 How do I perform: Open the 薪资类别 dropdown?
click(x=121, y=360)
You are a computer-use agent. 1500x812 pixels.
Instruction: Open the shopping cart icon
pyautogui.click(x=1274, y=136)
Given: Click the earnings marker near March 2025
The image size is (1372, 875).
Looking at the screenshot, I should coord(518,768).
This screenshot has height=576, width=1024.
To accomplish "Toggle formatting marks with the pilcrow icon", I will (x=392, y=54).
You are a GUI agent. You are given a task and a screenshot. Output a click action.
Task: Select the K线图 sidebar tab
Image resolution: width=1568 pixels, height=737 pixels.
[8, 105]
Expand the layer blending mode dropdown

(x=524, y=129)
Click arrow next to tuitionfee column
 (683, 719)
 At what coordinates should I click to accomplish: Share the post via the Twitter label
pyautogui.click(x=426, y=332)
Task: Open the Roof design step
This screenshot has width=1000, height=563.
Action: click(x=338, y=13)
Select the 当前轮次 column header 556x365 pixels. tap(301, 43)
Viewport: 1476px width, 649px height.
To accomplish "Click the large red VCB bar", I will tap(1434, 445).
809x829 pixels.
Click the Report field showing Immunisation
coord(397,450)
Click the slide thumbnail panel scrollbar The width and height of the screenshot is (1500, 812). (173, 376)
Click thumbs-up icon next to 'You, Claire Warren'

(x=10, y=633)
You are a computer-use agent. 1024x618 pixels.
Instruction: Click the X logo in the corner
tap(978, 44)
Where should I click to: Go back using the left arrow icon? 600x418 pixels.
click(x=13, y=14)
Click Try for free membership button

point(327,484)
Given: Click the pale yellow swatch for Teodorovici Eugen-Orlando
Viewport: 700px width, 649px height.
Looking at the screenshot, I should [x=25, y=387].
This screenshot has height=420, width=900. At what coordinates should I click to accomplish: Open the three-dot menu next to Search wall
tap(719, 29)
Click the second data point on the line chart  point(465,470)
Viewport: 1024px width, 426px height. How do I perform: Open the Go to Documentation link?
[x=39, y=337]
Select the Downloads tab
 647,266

....................

Write out the full set of records exactly as given.

Result of this task:
 How do I perform: Open the 薪资类别 dropdown?
click(x=121, y=360)
You are a computer-use agent. 1500x812 pixels.
Instruction: Open the shopping cart icon
pyautogui.click(x=1274, y=136)
Given: Click the earnings marker near March 2025
The image size is (1372, 875).
Looking at the screenshot, I should coord(518,768).
This screenshot has height=576, width=1024.
To accomplish "Toggle formatting marks with the pilcrow icon", I will (x=392, y=54).
You are a GUI agent. You are given a task and a screenshot. Output a click action.
Task: Select the K线图 sidebar tab
Image resolution: width=1568 pixels, height=737 pixels.
[8, 105]
Expand the layer blending mode dropdown

(x=524, y=129)
Click arrow next to tuitionfee column
 (683, 719)
 At what coordinates should I click to accomplish: Share the post via the Twitter label
pyautogui.click(x=426, y=332)
Task: Open the Roof design step
This screenshot has width=1000, height=563.
Action: click(x=338, y=13)
Select the 当前轮次 column header 556x365 pixels. tap(301, 43)
Viewport: 1476px width, 649px height.
To accomplish "Click the large red VCB bar", I will tap(1434, 445).
809x829 pixels.
Click the Report field showing Immunisation
coord(397,450)
Click the slide thumbnail panel scrollbar The width and height of the screenshot is (1500, 812). (173, 376)
Click thumbs-up icon next to 'You, Claire Warren'

(x=10, y=633)
You are a computer-use agent. 1024x618 pixels.
Instruction: Click the X logo in the corner
tap(978, 44)
Where should I click to: Go back using the left arrow icon? 600x418 pixels.
click(x=13, y=14)
Click Try for free membership button

point(327,484)
Given: Click the pale yellow swatch for Teodorovici Eugen-Orlando
Viewport: 700px width, 649px height.
Looking at the screenshot, I should [x=25, y=387].
This screenshot has height=420, width=900. At what coordinates should I click to accomplish: Open the three-dot menu next to Search wall
tap(719, 29)
Click the second data point on the line chart  point(465,470)
Viewport: 1024px width, 426px height. How do I perform: Open the Go to Documentation link?
[x=39, y=337]
Select the Downloads tab
 647,266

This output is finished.